Molecular Genetics analyses of BM cells. (A) Schematic representation of the 4q12 region indicating relevant genes and the PDGFRA Tricolor Rearrangement Probe. (B) Karyotype showing abnormal chromosomes identified by G-banding. (C) Metaphase FISH hybridized with PDGFRA Tricolor Rearrangement Probe. (D) Identification of a novel NRF1::PDGFRA fusion gene by RNA sequencing. (E) Schematic representation of the recombination between the NRF1 and PDGFRA genes. (F) The domain of the NRF1-PDGFRA fusion protein. (G) Schematic representation of the PDGFRA protein domains and the break positions within exon 12 of PDGFRA in MLN-TK patients.
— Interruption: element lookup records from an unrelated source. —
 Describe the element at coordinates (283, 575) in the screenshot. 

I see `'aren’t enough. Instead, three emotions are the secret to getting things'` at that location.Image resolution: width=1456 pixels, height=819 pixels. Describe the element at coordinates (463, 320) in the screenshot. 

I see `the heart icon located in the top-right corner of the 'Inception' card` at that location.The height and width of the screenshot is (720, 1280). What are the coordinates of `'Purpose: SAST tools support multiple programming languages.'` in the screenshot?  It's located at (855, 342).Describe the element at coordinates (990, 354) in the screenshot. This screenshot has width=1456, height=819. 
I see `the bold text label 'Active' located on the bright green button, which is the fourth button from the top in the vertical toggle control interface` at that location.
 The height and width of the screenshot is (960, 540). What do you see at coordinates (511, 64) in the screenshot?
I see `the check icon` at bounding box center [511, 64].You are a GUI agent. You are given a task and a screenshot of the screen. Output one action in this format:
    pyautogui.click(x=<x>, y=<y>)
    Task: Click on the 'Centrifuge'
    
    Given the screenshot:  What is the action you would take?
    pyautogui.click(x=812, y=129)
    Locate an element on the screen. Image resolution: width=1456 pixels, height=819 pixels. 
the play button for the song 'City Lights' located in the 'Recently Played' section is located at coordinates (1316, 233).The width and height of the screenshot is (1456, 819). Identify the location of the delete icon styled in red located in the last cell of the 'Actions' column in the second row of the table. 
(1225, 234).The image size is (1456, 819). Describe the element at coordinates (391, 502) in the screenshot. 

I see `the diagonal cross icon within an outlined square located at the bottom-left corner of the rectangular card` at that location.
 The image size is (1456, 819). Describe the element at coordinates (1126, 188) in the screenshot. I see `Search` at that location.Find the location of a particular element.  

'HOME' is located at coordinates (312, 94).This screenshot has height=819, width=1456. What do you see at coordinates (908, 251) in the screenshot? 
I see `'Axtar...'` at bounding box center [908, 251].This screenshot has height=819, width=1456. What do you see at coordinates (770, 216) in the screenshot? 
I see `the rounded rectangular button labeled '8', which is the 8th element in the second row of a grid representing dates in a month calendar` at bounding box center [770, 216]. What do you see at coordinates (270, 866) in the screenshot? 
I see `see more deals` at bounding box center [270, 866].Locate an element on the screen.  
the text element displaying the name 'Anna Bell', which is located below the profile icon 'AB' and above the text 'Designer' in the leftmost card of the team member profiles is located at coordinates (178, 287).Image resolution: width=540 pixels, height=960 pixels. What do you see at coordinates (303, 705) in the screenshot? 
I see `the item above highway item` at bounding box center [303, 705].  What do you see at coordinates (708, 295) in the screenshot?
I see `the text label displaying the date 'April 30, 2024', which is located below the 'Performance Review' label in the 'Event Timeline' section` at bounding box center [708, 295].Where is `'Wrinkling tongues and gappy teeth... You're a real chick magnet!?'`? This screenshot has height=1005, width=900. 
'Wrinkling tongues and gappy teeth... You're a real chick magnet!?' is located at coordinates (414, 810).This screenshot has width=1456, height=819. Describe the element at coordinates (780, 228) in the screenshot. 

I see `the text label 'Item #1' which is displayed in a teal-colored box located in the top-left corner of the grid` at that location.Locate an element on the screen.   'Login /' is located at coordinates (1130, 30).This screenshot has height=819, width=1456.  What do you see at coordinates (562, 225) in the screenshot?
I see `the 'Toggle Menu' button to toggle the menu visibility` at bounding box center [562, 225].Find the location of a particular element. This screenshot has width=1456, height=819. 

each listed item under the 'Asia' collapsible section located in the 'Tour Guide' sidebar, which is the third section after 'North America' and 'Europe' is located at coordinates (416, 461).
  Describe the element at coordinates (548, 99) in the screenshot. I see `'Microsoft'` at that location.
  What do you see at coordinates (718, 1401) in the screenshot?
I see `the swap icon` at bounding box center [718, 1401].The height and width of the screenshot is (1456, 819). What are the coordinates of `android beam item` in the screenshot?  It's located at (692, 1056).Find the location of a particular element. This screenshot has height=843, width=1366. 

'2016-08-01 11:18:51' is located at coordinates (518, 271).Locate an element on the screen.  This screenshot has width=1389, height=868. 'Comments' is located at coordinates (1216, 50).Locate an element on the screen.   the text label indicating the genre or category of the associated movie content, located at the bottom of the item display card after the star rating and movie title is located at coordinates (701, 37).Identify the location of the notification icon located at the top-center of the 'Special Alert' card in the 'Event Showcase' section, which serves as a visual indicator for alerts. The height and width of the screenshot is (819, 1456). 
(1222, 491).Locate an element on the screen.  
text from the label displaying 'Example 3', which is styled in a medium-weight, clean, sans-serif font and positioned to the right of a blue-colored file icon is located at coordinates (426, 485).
The abnormal FISH signal in this case indicated that PDGFRA was cleaved and that the telomere proximal site of chromosome 4q was translocated to chromosome 7q, which had not been previously reported. Consequently, the RNA sequencing analysis was conducted to identify the unknown fusion partner, and the NRF1 (Nuclear Respiratory Factor 1; Gene ID: 4899) was confirmed at the RNA level (Figures 1D, E). Quantitative analysis revealed that NRF1::PDGFRA transcript exhibited a higher expression level (210.72%). Based on the above results, we confirmed the in-frame fusion between the intact exon 5 of NRF1 and the truncated exon 12 of PDGFRA. The resulting fusion protein comprised the nuclear localization signal (NLS)-binding and DNA-binding and dimerization domains of NRF1, along with the protein kinase domain of PDGFRA (Figure 1F).

The patient was diagnosed with MLN-TK and initiated treatment with imatinib at a daily dose of 100 mg. After three days, the patient’s pruritus significantly improved. After two weeks, the cough had fully resolved, and dizziness had largely subsided. Follow-up complete blood count results revealed a white blood cell count of 5.25×109/L, an eosinophil percentage of 3.6%, and a platelet count of 172×109/L, indicating the achievement of complete hematologic remission. After three months of treatment, both chromosome analysis and fluorescence in situ hybridization (FISH) analysis were negative, confirming the achievement of complete cytogenetic remission. Additionally, quantitative analysis of the NRF1::PDGFRA fusion gene demonstrated a substantial reduction from 210.72% to 0.11%, suggesting partial molecular remission. Magnetic resonance imaging (MRI) scans revealed a marked decrease in high signal intensity within the right frontal-temporal-parietal junction cortex compared to prior imaging. However, residual patchy high signal lesions persisted in the cortical region, accompanied by localized gliosis and mild atrophic changes (Supplementary Figure 1F). During the course of imatinib therapy, the patient experienced mild (grade 1) myalgia in the limbs, which spontaneously resolved after approximately one month, likely attributed to the imatinib treatment.

Discussion

MLN-TK encompasses a wide range of histological types, including MPN, MDS, MDS/MPN, AML, and MPAL, as well as B or T lymphocytic leukemia/lymphoma (ALL). Extramedullary disease is common. Although eosinophilia is a frequent and significant feature, it may be absent in some cases (1). In the reported cohort of 135 MLN-TK patients, blast phase was primary in about 70% of patients, with a lower relative frequency of 16% in patients with PDGFRA/PDGFRB fusion genes, and only 6% had secondary blast phase after a median of 87 months, likely because >90% of patients achieved persistent complete hematologic, complete cytogenetic (PDGFRB), and complete molecular (FIP1L1::PDGFRA) remissions after treatment with imatinib (3, 11).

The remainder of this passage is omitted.